THE PROBLEM :: Retype the listing verbatim from its first line through the line containing "The width and height of the screenshot is (2492, 1484).", with that line included.

(Target pointing data)
^^^^^^^^

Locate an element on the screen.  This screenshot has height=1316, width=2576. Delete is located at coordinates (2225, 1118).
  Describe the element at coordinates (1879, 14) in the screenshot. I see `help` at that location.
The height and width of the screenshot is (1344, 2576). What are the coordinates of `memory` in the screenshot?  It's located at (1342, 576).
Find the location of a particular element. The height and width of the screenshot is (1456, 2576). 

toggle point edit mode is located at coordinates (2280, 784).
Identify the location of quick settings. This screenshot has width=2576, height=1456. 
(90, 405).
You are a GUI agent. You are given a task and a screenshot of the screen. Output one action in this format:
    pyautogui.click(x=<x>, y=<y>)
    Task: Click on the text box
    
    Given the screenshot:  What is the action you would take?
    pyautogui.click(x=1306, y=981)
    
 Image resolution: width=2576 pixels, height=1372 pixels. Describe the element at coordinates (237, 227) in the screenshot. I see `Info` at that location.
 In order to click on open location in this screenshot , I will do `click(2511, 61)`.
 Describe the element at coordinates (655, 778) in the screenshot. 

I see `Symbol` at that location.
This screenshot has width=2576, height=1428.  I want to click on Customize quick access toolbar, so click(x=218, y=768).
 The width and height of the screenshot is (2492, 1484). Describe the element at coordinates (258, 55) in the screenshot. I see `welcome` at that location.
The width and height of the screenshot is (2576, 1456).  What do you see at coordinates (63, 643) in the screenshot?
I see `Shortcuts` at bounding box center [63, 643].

^^^^^^^^

EXERCISE ANSWER ::
Locate an element on the screen.  This screenshot has height=1316, width=2576. Delete is located at coordinates (2225, 1118).
  Describe the element at coordinates (1879, 14) in the screenshot. I see `help` at that location.
The height and width of the screenshot is (1344, 2576). What are the coordinates of `memory` in the screenshot?  It's located at (1342, 576).
Find the location of a particular element. The height and width of the screenshot is (1456, 2576). 

toggle point edit mode is located at coordinates (2280, 784).
Identify the location of quick settings. This screenshot has width=2576, height=1456. 
(90, 405).
You are a GUI agent. You are given a task and a screenshot of the screen. Output one action in this format:
    pyautogui.click(x=<x>, y=<y>)
    Task: Click on the text box
    
    Given the screenshot:  What is the action you would take?
    pyautogui.click(x=1306, y=981)
    
 Image resolution: width=2576 pixels, height=1372 pixels. Describe the element at coordinates (237, 227) in the screenshot. I see `Info` at that location.
 In order to click on open location in this screenshot , I will do `click(2511, 61)`.
 Describe the element at coordinates (655, 778) in the screenshot. 

I see `Symbol` at that location.
This screenshot has width=2576, height=1428.  I want to click on Customize quick access toolbar, so click(x=218, y=768).
 The width and height of the screenshot is (2492, 1484). Describe the element at coordinates (258, 55) in the screenshot. I see `welcome` at that location.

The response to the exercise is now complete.